YOUR TASK — Find "Given: Click the document" in the data below; transcribe the line it appears on and each line after it, exactly, to the end, and nothing else.

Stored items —
▼

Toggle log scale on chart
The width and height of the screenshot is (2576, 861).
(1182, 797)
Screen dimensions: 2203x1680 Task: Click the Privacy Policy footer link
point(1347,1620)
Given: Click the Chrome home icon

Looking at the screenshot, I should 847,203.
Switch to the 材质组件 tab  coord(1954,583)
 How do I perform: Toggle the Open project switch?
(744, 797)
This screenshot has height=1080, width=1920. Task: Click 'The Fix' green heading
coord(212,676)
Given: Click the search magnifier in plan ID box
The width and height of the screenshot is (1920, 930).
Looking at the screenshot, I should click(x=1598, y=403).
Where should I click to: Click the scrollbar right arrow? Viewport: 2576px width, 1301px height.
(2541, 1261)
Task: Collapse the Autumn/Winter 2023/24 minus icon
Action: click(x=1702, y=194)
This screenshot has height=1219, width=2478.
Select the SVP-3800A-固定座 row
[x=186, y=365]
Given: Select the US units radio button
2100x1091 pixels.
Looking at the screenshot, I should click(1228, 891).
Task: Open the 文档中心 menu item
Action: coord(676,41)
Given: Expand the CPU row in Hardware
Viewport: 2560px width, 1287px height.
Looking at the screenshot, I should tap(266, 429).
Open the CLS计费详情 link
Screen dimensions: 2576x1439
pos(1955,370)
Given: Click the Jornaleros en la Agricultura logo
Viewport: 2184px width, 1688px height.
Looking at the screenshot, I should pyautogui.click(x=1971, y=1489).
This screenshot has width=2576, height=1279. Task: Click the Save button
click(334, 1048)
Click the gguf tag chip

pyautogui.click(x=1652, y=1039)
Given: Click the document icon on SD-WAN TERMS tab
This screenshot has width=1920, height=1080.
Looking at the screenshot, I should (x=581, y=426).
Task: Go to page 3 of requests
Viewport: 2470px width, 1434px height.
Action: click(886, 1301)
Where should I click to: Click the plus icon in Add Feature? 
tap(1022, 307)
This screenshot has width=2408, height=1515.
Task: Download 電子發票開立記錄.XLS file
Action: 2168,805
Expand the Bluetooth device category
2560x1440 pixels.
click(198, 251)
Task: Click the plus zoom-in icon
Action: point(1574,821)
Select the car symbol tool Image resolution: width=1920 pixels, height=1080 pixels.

▲

FINAL ANSWER —
Given: Click the document icon on SD-WAN TERMS tab
This screenshot has width=1920, height=1080.
Looking at the screenshot, I should (x=581, y=426).
Task: Go to page 3 of requests
Viewport: 2470px width, 1434px height.
Action: click(886, 1301)
Where should I click to: Click the plus icon in Add Feature? 
tap(1022, 307)
This screenshot has width=2408, height=1515.
Task: Download 電子發票開立記錄.XLS file
Action: 2168,805
Expand the Bluetooth device category
2560x1440 pixels.
click(198, 251)
Task: Click the plus zoom-in icon
Action: point(1574,821)
Select the car symbol tool Image resolution: width=1920 pixels, height=1080 pixels.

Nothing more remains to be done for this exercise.